この著書が著された50年前に明日の経営管理者のあるべき姿に触れたのが次の一言です。
<ドラッカーの一言>
!☆!☆!☆!☆!☆!☆!☆!☆!☆!☆!☆!☆!☆!☆!☆!☆!
実に新しい課題は、明日の経営管理者に対し、哲学をもってあらゆる
行動と意思決定を行い、知識や能力、技能だけでなく、ビジョンや勇気や
責任や真摯さをもって人を導くことを要求する。
!☆!☆!☆!☆!☆!☆!☆!☆!☆!☆!☆!☆!☆!☆!☆!☆!
新訳『現代の経営』(ダイヤモンド社)より
ずいぶんとハードルの高い言葉が並んでいますが、企業の社会的責任などが問われている今こそここに立ち返る必要があるように思います。

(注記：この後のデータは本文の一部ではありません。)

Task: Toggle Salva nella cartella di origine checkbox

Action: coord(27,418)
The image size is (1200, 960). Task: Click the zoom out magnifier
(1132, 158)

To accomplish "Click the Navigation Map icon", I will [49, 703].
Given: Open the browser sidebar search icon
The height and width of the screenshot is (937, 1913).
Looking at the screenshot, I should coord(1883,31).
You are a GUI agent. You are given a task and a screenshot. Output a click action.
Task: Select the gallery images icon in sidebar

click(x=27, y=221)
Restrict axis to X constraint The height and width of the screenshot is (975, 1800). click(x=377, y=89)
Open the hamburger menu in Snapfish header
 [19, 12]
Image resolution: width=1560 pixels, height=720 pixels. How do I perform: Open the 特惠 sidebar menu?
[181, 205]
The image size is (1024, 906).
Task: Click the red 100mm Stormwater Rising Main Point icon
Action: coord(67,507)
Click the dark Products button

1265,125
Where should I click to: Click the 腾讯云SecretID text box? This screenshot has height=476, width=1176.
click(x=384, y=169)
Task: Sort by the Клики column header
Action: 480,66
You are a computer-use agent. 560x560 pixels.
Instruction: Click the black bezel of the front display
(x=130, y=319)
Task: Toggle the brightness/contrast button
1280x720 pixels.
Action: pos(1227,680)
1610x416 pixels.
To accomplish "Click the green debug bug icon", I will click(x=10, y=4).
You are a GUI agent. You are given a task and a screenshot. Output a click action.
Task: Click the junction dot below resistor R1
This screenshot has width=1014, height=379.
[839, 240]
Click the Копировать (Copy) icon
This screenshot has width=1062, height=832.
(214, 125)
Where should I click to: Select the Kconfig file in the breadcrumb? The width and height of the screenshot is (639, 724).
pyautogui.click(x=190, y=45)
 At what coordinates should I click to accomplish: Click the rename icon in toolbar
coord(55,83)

「哲学」をもって行動と意思決定を行う・・・。「なぜ共通の価値観が必要なのか」、「なぜ動機づけが必要なのか」、「なぜ能力開発が必要なのか」など、経営資源としての働く人間に関する「哲学」をもつこと。これらの問いに経営者の皆さんはどのように答えますか?
紙面の関係でここには、書けませんが、すべて『現代の経営』に書かれています。
組織で働くものすべてに必要な「知識」、「能力」、「技能」だけでなく、経営管理者には、「ビジョン」、「勇気」、「責任」、「真摯さ」を求めています。
「ビジョン」:組織の目指すべき到達点を共有していること。
「勇気」:部下を鼓舞し迷うことなく到達点に導くこと。
「責任」:強みを引き出し、短期的にも長期的にも最大の効果をあげること。
「真摯さ」:仕事を越えて人間としての部下の将来に責任をもつこと。
真摯さについては、「あたかも親や教師のように部下に見返りを求めない心」と第92号でも述べました。上記は、私の言葉でまとめ直したものなので少々、舌足らずです。皆さんのご経験で補ってご理解下さい。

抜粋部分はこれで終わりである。